Cuomo made the comments on October 23, just a few days after a raucous meeting in Poughkeepsie. Parents and teachers complained to state Education Commissioner John King that their children were taking too many tests, and teachers were not given adequate preparation to teach the new curriculum required to meet the standards. At one point, King was shouted down.
The Poughkeepsie forum was also Commissioner King’s first meeting with parents and teachers since the first set of exams were released after the Common Core was adopted. Those tests concluded that two-thirds of the state’s third through eight graders were not adequately prepared to be on track for college or careers in the 21st century.
Since then, unease about the adoption of the standards has only grown. It’s been the subject of two sometimes contentious legislative hearings, and at a recent forum on Long Island, things were not much calmer.

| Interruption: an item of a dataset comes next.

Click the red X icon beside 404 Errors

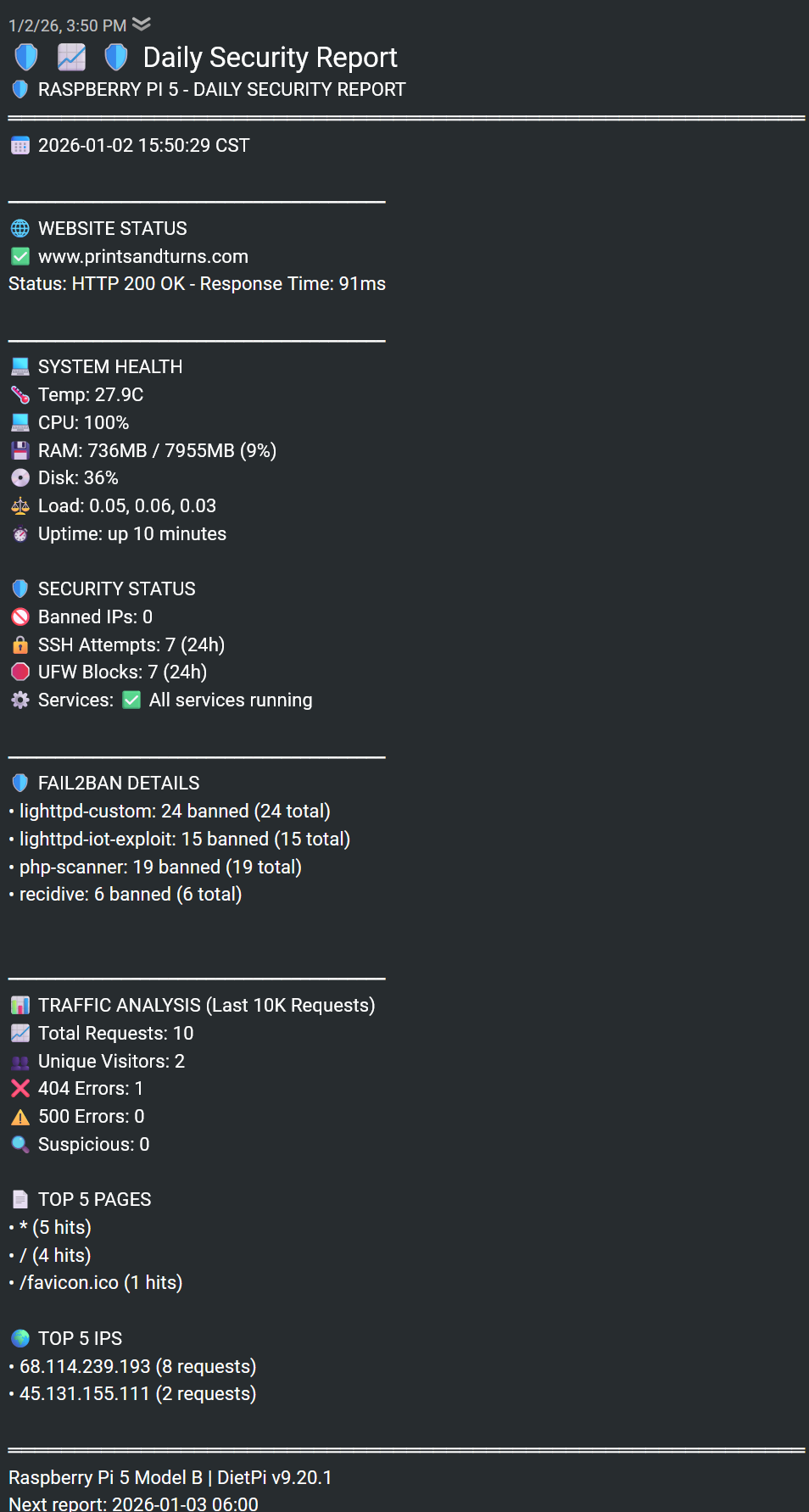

In New York state, the governor does not have direct control over education. Cuomo has no power to appoint the education commissioner. King was chosen by the state Board of Regents. The Regents members are picked by the legislature. Cuomo is quick to point that out.
“The governor is not in charge of the state Education Department,” Cuomo said.
A recent Siena Poll shows New Yorkers have become disenchanted with the Common Core. Nearly half hold doubts about its effectiveness.
Steve Greenberg, a spokesmen for Siena, says voters may not make the distinction of who has authority over the education department, and Cuomo will likely be held accountable - whether he’s actually in charge of it or not.
“Education is a key issue, and I think what this poll says is that all of those involved in education have to do a better job of informing the New York voters and citizens of what their efforts are, what their purpose is and how they’re going about doing it,” Greenberg said.
Cuomo has not been shy in speaking out about education matters in the past. He has referred to himself as the lobbyist for students, and in the past has railed against excessive school spending, saying more money is not the answer. Cuomo does have the power in the state budget, to partly determine who much money schools will receive. Cuomo also advocated for the state’s quick adoption of the new higher standards, as well as new, tougher teacher evaluations. New York is one of only two states to fast track the transition to Common Core.
While the governor can’t directly affect education policy, he and the legislature can pass legislation to slow down the implementation of the Common Core standards. Many groups, including teachers unions, have been calling for a moratorium. At each stop the governor has made in recent days, he has hinted that he might just try to do that.
“The state could pass a law that stops it, starts it, accelerates it, etcetera,” Cuomo said.
The governor says he’s going to be keeping an eye on the situation.